Move the sentence vs token aggregation concern into text aggregators
so all text flows through them regardless of mode. This enables
pattern detection and tag handling to work in TOKEN mode.
- Add TextAggregationMode enum (SENTENCE, TOKEN) as the user-facing
TTS setting, separate from the internal AggregationType
- Add TOKEN mode support to Simple, SkipTags, and PatternPair aggregators
- Add text_aggregation_mode parameter to TTSService and all TTS subclasses
- Deprecate aggregate_sentences in favor of text_aggregation_mode
- Merge TTSService._process_text_frame() into a single codepath
Modified the BaseTextAggregator type so that when text gets aggregated, metadata can
be associated with it. Currently, that just means a `type`, so that the aggregation
can be classified or described.

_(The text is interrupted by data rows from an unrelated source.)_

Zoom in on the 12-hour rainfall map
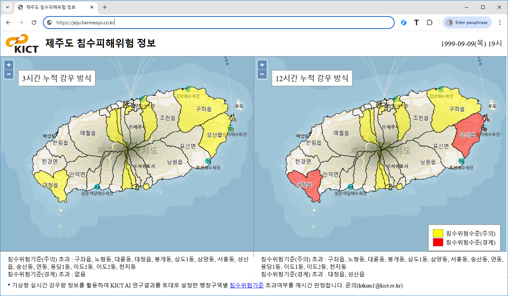 (262, 65)
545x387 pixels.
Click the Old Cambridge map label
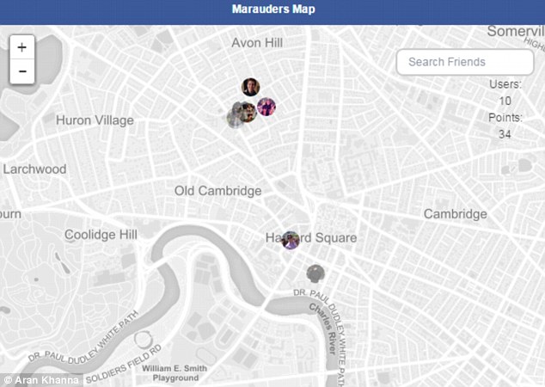(218, 191)
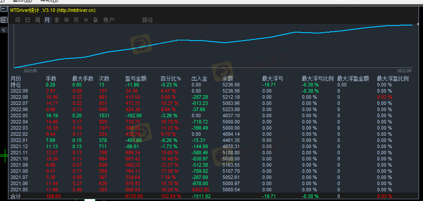Image resolution: width=423 pixels, height=201 pixels.
Task: Select the 2022.05 month row
Action: 19,115
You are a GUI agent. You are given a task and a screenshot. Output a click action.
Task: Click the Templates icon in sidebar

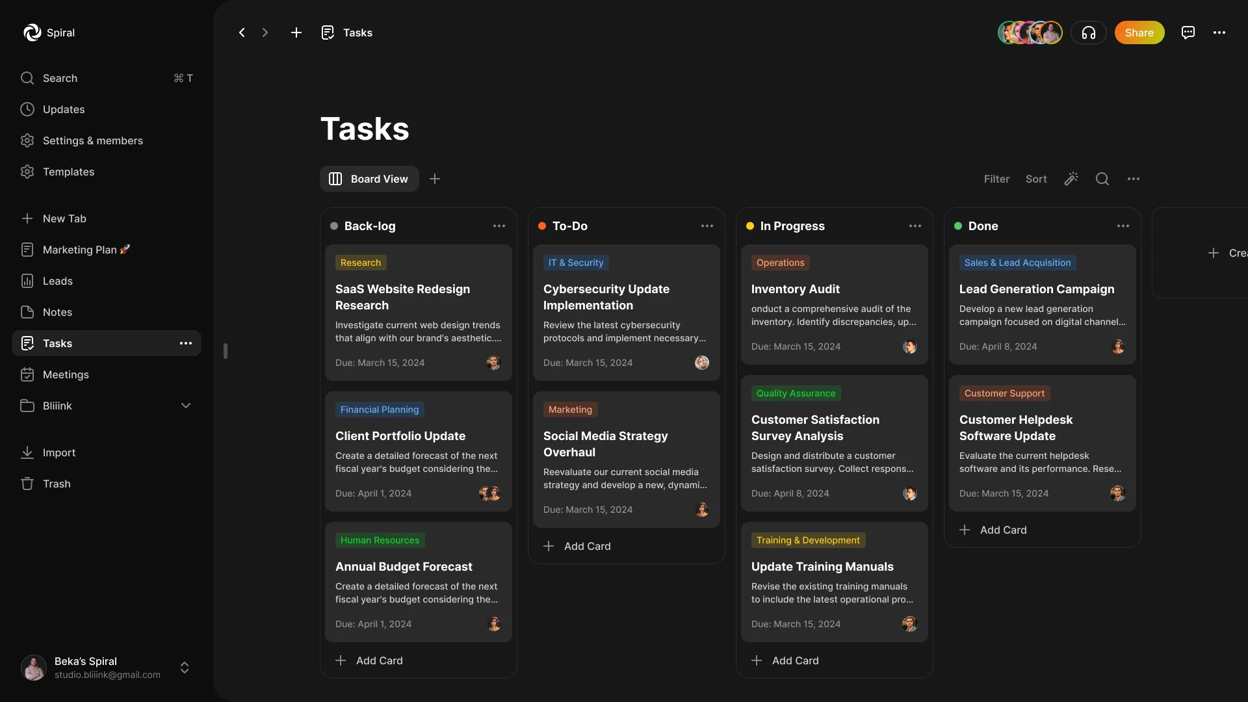point(27,172)
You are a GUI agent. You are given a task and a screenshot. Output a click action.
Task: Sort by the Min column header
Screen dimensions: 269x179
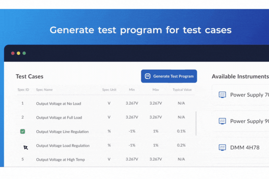click(x=132, y=90)
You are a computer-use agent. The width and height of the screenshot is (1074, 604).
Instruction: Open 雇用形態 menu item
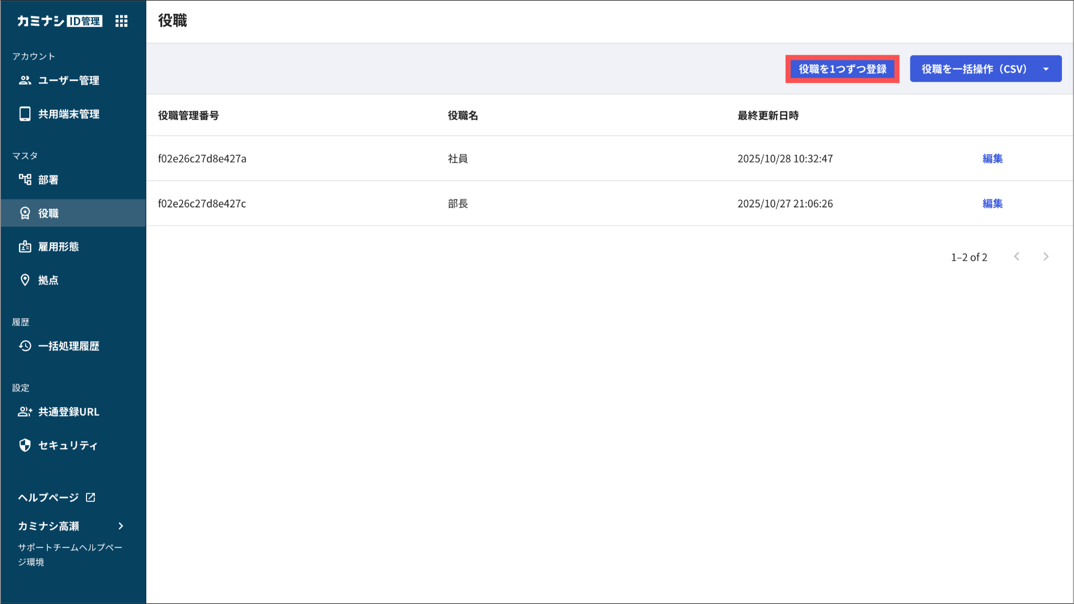coord(58,247)
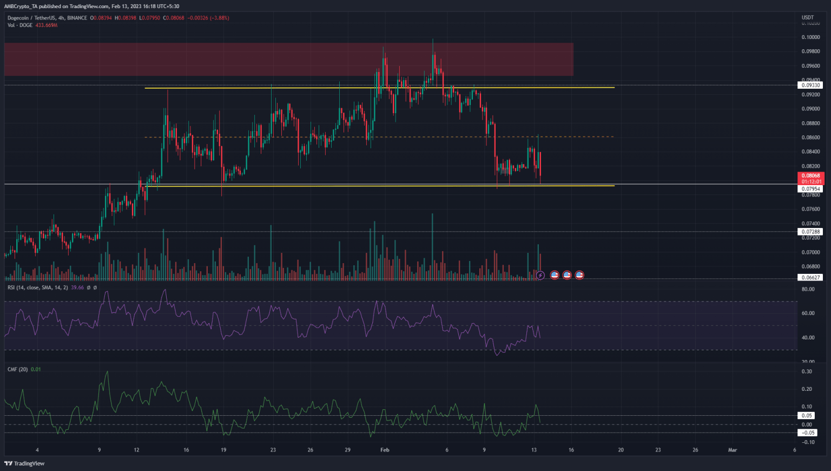Click the 0.09330 price label on the right axis
Viewport: 831px width, 471px height.
coord(810,85)
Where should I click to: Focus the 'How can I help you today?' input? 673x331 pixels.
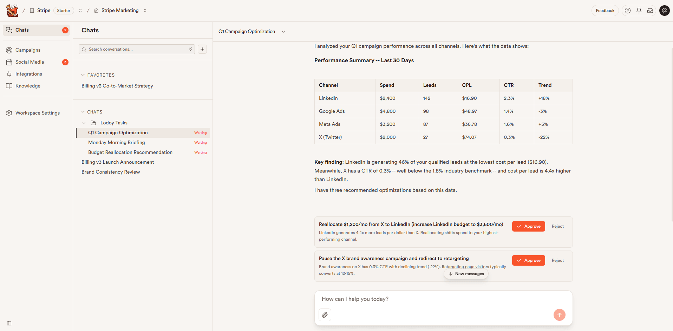[386, 299]
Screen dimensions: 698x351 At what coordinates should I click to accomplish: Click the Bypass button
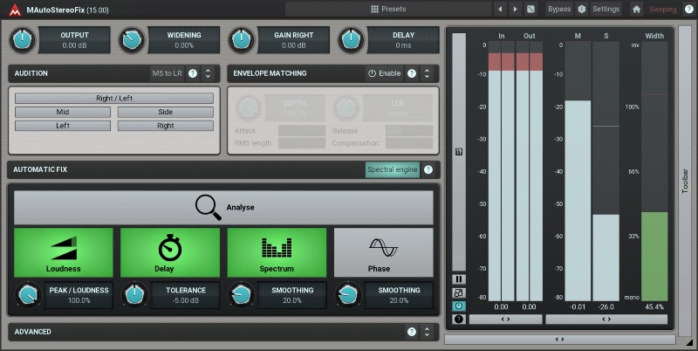tap(558, 9)
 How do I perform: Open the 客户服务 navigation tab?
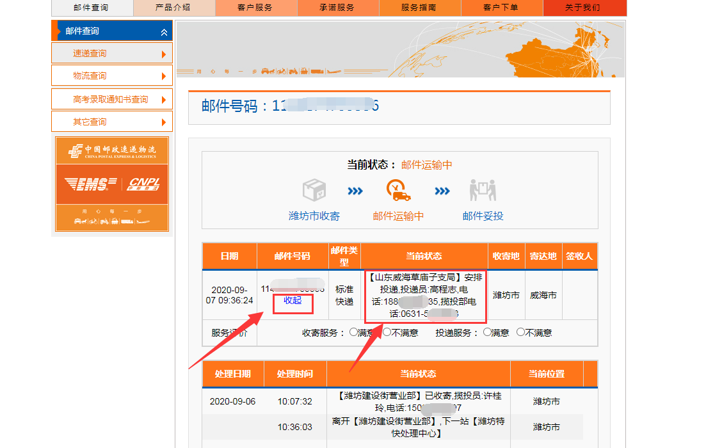(255, 8)
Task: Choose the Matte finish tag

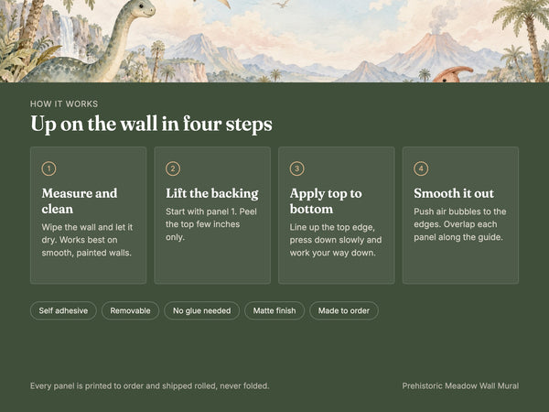Action: (275, 310)
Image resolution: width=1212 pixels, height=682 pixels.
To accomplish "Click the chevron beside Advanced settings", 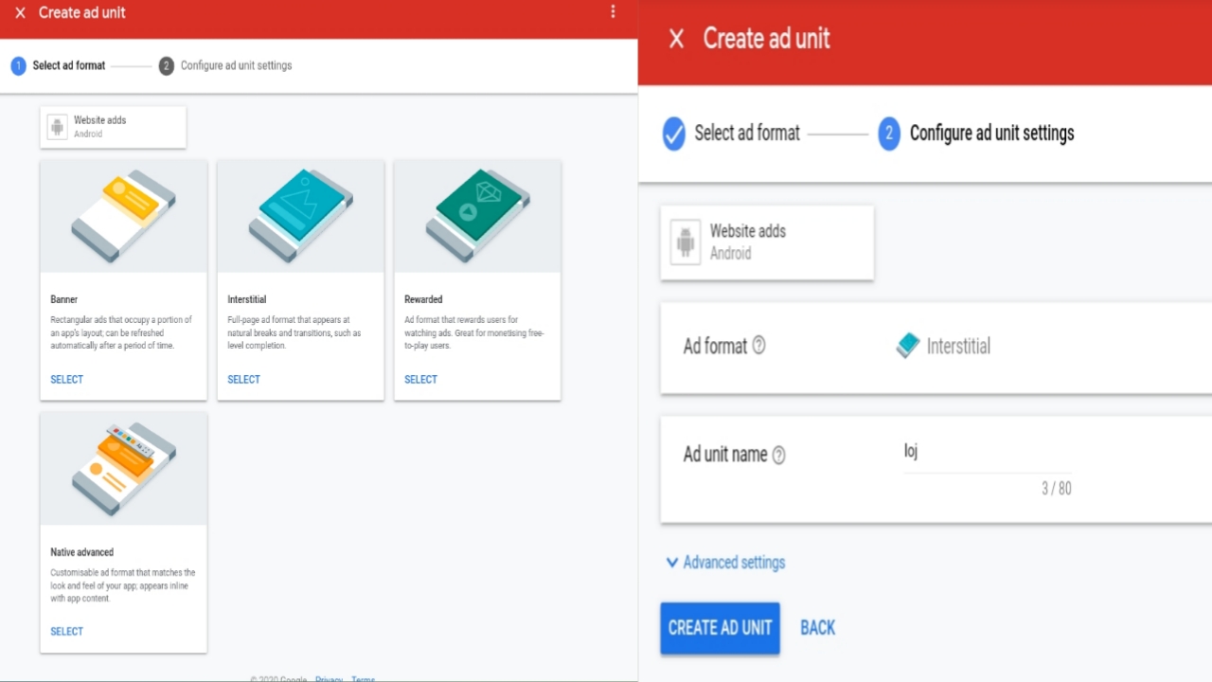I will pos(672,562).
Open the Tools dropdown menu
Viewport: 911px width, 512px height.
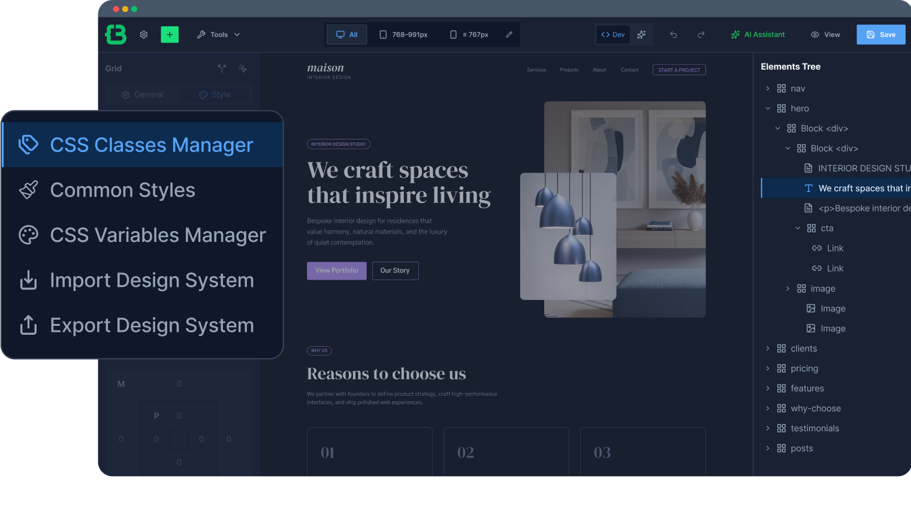pyautogui.click(x=219, y=35)
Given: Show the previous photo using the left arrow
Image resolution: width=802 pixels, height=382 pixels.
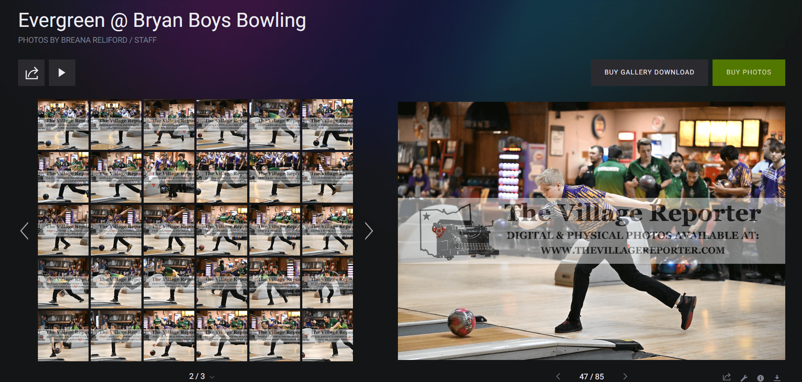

Changes made to support this:
- **IMPORTANT**: Aggregators are now expected to strip leading/trailing white space
characters before returning their aggregation from `aggregation()` or `.text`. This
way all aggregators have a consistent contract allowing downstream use to know how
to stitch aggregations back together
- Introduced a new `Aggregation` dataclass to represent both the aggregated `text` and
a string identifying the `type` of aggregation (ex. "sentence", "word", "my custom
aggregation")
- **BREAKING**: `BaseTextAggregator.text` now returns an `Aggregation` (instead of `str`).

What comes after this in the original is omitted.